MIELE de Valeria Golino
HOMICIDES SUICIDAIRES
par Bertrand Bichaud
4/5 ON ADORE
Irène vit seule dans une maison au bord de la mer non loin de Rome. Son père (veuf) et son amant (marié) la croient étudiante. En réalité, sous le pseudo de Miele, elle aide clandestinement des personnes en phase terminale à mourir. Mais un jour, son étrange routine s’enraille, elle se retrouve confrontée à une situation aussi nouvelle qu'inattendue…
Le sujet, épineux s'il en est, des plus difficile - de par sa dureté et sa complexité - est traité ici avec l'ingéniosité et la sensibilité nécessaire pour réussir l’exercice (bien dangereux…), et de plus, non sans style.
"L’euthanasie est un sujet tabou en Italie, explique la cinéaste, bien plus que dans n’importe quel autre pays européen. C’est en grande partie dû à l’influence du Vatican et à notre héritage catholique. Mais j’ai le sentiment que même si le peuple italien est prêt à faire face à ce sujet et à d’autres problèmes éthiques, les hommes politiques eux ne le sont pas."

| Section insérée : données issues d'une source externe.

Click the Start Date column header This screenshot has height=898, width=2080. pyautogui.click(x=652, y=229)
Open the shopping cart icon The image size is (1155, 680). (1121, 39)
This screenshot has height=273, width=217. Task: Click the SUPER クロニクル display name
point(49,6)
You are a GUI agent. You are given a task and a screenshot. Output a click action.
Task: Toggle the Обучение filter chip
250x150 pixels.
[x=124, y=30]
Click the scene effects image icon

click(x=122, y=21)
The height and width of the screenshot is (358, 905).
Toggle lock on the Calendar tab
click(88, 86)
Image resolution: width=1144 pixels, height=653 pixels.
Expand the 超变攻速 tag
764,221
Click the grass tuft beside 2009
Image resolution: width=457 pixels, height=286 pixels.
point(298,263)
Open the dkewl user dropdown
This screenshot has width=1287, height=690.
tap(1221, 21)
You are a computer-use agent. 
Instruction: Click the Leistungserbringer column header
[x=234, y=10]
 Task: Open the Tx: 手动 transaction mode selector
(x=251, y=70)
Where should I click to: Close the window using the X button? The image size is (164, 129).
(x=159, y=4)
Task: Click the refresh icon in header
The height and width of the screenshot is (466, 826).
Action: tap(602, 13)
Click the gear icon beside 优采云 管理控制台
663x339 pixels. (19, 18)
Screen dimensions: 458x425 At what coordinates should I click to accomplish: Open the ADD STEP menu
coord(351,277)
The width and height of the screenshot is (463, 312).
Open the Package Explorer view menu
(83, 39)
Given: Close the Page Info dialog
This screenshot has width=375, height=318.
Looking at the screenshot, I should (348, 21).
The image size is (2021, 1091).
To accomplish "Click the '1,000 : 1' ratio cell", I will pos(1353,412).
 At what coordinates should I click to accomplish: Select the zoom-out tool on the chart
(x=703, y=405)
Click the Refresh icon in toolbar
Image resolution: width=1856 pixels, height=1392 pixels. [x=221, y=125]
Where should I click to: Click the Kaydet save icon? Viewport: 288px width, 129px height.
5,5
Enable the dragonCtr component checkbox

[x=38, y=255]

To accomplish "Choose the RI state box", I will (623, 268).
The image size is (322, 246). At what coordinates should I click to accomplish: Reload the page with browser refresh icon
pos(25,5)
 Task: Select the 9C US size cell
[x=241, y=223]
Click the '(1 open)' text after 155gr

« Miele » raconte l'histoire d'une solitaire, blessée par la vie, dont la cicatrice d'un traumatisme passé (qui a l'élégance de ne pas être grossièrement asséné au spectateur) est à l’origine de son « sacerdoce ». Miele ne veut qu'aider son prochain. L'aider à mourir lorsque aucun n'autre choix ne peut lui offrir de délivrance à sa souffrance. Pourtant, elle le sait (et l’exprime), en réalité, la volonté de tous est de continuer à vivre, c’est l'existence telle qu'elle leur est imposée qui rend impossible ce souhait.
Miele pratique des "homicides suicidaires", car elle tue (en suicide assisté) ses patients, mais c'est aussi elle, parallèlement, qu'elle empêche de vivre, cloisonnée dans cette activité illicite. Il faut parfois du temps pour accepter qu’aucun passé ne peut être re-vécu... Seule, ne voulant s'engager (de peur du risque de la perte?), elle sacrifie son présent pour aider à mourir son prochain pour qui l'existence n'est plus une vie.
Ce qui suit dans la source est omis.